Une mobilisation dès aujourd'hui
Dans les collèges du département, ce jeudi est celui de la préparation. Salles identifiées, fenêtres à ouvrir tôt demain matin pour capter la fraîcheur nocturne, ventilateurs commandés en urgence, couvertures de survie à poser sur les vitrages les plus exposés : chaque établissement s'organise avec les moyens à sa disposition. Un effort collectif discret, rarement visible, mais qui sera déterminant.

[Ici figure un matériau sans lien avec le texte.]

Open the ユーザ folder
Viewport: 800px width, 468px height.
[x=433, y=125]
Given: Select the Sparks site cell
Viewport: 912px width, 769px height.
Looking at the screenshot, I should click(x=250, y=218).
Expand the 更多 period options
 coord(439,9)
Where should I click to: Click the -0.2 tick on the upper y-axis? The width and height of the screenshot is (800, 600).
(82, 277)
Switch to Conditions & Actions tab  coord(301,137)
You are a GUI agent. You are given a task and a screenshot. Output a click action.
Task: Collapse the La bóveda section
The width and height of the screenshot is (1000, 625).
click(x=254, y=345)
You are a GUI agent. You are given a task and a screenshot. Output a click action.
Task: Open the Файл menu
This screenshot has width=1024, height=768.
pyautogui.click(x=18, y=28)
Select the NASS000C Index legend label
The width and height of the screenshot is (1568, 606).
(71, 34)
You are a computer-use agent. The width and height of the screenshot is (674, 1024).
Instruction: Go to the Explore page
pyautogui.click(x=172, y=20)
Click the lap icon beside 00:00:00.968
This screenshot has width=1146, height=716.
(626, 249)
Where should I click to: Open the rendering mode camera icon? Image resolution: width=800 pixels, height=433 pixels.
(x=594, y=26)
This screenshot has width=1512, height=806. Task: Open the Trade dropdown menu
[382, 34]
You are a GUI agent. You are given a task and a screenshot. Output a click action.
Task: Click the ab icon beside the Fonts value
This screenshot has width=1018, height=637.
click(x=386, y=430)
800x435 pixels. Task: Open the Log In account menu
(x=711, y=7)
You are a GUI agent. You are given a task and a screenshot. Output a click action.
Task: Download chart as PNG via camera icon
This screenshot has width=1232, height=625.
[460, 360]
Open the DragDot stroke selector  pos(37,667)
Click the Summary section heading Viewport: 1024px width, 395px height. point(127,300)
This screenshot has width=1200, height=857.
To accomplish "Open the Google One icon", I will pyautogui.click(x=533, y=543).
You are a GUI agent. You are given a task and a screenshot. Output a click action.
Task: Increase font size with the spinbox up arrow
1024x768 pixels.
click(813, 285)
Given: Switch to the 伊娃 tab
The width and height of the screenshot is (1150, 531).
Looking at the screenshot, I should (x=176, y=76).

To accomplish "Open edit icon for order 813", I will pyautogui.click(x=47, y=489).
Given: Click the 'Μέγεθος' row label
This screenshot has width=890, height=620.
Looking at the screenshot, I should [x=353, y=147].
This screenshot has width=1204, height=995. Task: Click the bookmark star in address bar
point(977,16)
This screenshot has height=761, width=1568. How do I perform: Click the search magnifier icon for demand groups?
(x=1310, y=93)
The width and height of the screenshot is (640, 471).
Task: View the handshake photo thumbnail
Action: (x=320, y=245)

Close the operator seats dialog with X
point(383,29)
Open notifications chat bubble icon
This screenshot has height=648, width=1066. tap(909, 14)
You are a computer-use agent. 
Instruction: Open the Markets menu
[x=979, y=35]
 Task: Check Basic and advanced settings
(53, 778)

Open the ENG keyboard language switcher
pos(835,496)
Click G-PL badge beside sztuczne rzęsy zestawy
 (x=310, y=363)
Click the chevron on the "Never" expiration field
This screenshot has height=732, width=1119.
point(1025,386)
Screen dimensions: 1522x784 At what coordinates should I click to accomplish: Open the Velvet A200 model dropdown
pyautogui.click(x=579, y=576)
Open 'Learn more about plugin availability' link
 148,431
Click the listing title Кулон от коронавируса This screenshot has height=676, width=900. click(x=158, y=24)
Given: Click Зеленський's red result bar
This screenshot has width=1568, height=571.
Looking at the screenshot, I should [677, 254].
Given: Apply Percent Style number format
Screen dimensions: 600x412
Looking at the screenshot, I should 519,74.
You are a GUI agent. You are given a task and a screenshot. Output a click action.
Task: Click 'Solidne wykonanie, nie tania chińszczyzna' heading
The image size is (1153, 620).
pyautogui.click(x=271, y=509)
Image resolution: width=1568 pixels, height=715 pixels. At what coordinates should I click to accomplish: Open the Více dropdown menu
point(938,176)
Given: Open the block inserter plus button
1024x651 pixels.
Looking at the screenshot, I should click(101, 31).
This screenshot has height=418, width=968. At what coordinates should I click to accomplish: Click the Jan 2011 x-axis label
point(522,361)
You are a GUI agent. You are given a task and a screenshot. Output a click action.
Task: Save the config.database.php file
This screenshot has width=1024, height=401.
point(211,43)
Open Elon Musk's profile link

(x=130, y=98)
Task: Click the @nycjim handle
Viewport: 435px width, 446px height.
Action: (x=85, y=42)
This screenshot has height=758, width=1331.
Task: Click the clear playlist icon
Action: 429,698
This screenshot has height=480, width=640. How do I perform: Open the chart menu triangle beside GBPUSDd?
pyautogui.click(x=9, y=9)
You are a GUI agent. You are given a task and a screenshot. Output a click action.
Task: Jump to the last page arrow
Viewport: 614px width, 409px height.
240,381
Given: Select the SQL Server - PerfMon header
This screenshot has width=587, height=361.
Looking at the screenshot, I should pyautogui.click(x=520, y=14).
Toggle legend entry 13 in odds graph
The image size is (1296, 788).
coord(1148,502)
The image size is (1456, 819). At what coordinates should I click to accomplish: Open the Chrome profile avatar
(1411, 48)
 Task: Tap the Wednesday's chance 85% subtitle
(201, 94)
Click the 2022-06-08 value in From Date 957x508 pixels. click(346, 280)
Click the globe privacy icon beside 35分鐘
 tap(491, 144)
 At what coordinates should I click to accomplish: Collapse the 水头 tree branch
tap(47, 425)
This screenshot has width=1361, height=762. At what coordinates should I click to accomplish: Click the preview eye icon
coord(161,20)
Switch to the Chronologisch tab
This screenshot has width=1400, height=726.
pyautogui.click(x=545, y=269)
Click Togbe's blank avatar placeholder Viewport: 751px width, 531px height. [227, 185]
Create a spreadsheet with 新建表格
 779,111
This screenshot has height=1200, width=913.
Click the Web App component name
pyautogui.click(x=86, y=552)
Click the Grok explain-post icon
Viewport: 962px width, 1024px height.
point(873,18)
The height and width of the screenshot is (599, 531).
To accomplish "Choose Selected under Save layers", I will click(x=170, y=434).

Le rectorat de l'académie de Nancy-Metz a transmis dès mercredi une série de recommandations aux centres d'examen : privilégier les salles les moins exposées, répartir les candidats dans un plus grand nombre de pièces pour réduire la densité, et mobiliser tous les dispositifs de rafraîchissement disponibles. Des consignes appliquées sans attendre par des équipes déjà à pied d'œuvre.
La voix des familles : lucidité et résilience
« On se dit qu'on aurait préféré que ce soit reporté. Et d'un autre côté, on sait qu'il faut s'habituer, car ça va être de plus en plus comme ça avec le réchauffement climatique. » — Jennifer Mulette, présidente de l'APEL Académique Nancy-Metz
Jennifer Mulette, présidente de l'APEL Académique Nancy-Metz, traduit avec justesse l'état d'esprit des familles : un sentiment partagé entre l'inquiétude naturelle face aux conditions annoncées et une conscience aiguë des réalités climatiques à venir. Une position qui témoigne de la maturité du mouvement des parents d'élèves, capable d'accompagner l'institution scolaire sans esquiver les questions de fond.
Car la question du réchauffement climatique dans les établissements scolaires ne se résoudra pas avec quelques ventilateurs. Elle appelle une réflexion structurelle sur la conception des bâtiments, les calendriers scolaires et la gestion des pics de chaleur — un chantier que cet épisode rend soudainement très concret.
Des inégalités déjà visibles
La situation met déjà en lumière des disparités entre établissements. D'un côté, des collèges récents — comme Niki-de-Saint-Phalle à Nancy, premier établissement du département à énergie positive — dotés d'une isolation performante et de dispositifs de ventilation intégrés. De l'autre, des bâtiments plus anciens, dont les murs accumulent la chaleur et dont les salles offrent peu de protection naturelle contre les températures extrêmes.
Ces inégalités soulèvent une question légitime : dans un contexte de réchauffement climatique durable, la rénovation thermique des collèges doit-elle devenir une priorité ? L'APEL, aux côtés des collectivités et des équipes de direction, a un rôle à jouer pour porter cette exigence.
Courage à tous les candidats
Demain matin, les élèves de troisième de Meurthe-et-Moselle s'installeront dans leurs salles d'examen. Malgré la chaleur, malgré l'inconfort annoncé, ils composeront avec sérieux. L'APEL académique Nancy-Metz leur adresse tout son soutien et rappelle aux familles : un brevet se prépare, mais il se passe aussi avec la tête reposée. Cette nuit, priorité au sommeil.